In 1990, Hills Bank opened its fifth location on Washington Street in downtown Iowa City. Hills Bank continued to grow within Johnson County and expanded its markets into Linn and Washington counties in 1996 by acquiring Lisbon Bank and Trust in Lisbon and establishing a bank location in Kalona. In 1998, a branch in Mount Vernon was built to provide convenience to the growing number of customers in this area. Then, in 1999, the third Iowa City office opened on the eastside, later moving to its present location in 2001. The bank had the opportunity to open a branch in downtown Cedar Rapids in 2000.

To accommodate the growth of the bank, property was purchased in 2001 on the west side of the main bank in Hills. A 45000 sqft operations center was built to house the many employees who process customer loans and deposits. This allows all processing to be centralized, resulting in a much more efficient work environment in the town where Hills Bank began.

In 2002, an office on the southwest side of Cedar Rapids was constructed. In early 2003, a branch was opened for business in Marion. The new offices and staff enhanced services and convenience for Linn County customers.

In 2004, the bank's 100th anniversary was celebrated. After a century of business building relationships, the bank had grown from 19 founding citizens to over 450 co-workers at 12 offices, serving customers from local communities to around the world.

In 2005, the bank began offering services on location to residents at Oaknoll Retirement Community in Iowa City. Then in 2006, an office was established in Wellman serving an already strong base of customers. This increased the number of Washington County offices to two.

In 2009, an office on the northeast side of Cedar Rapids was constructed on Blairs Ferry Road.

In 2012, an office in North Liberty was constructed on Forevergreen Road and became the new location of the Trust and Wealth Management department. Also in 2012, branches were opened on the University of Iowa Campus at the Iowa Memorial Union and at the University of Iowa Hospital and Clinics.

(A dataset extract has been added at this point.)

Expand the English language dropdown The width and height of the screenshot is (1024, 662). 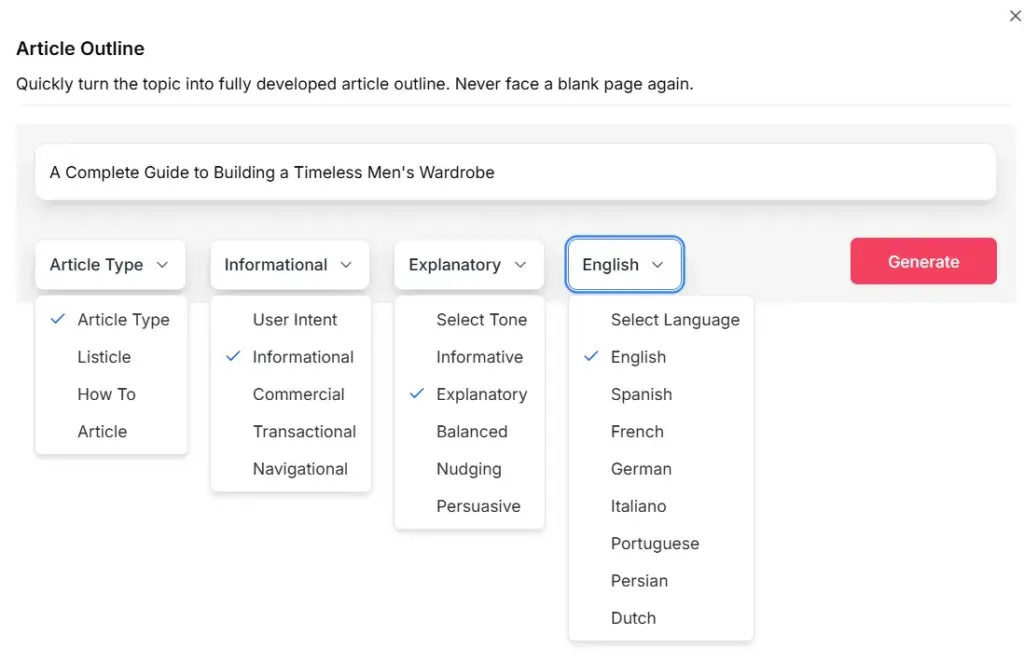click(x=658, y=264)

In 2015, an office in Washington was constructed on Hwy 92.

In 2016, a second office in Marion was constructed on 7th Ave.

In 2019, Hills Bank and Trust Company rebranded itself as Hills Bank, along with a new logo and tagline – “Connection is here.”

In December 2024, Hills Bank opened a bank office in Williamsburg, IA, its first location in Iowa County.

== AG Month ==
In 1990, the bank highlighted contributions of the ag community with a special Ag Week. Enthusiasm for the event hatched, literally, in 1996 when the first baby chicks peeped in the Hills office lobby. Children and adults alike celebrated the anticipation of spring and the joy of new life. The event sparked an annual month-long tradition, complete with baby chicks at each office.

== Flood of 2008 ==
The summer of 2008 left its mark in the minds of many in the community as flood waters rose in homes and businesses, including the bank's offices in downtown Cedar Rapids and on South Gilbert Street in Iowa City. Co-workers and countless volunteers worked to relocate contents of the offices. Service to customers continued at temporary locations while the buildings were renovated. Later that year, the offices reopened while the Trust and Wealth Management Division relocated to a new site at the Grand Rail development in Coralville.

As the rebuilding wrapped up, new construction began with the groundbreaking for a new location on the northeast side of Cedar Rapids in early 2009, and the permanent building opened for business in early 2010. The bank then had 14 offices in three eastern Iowa counties serving more than 117,000 customers.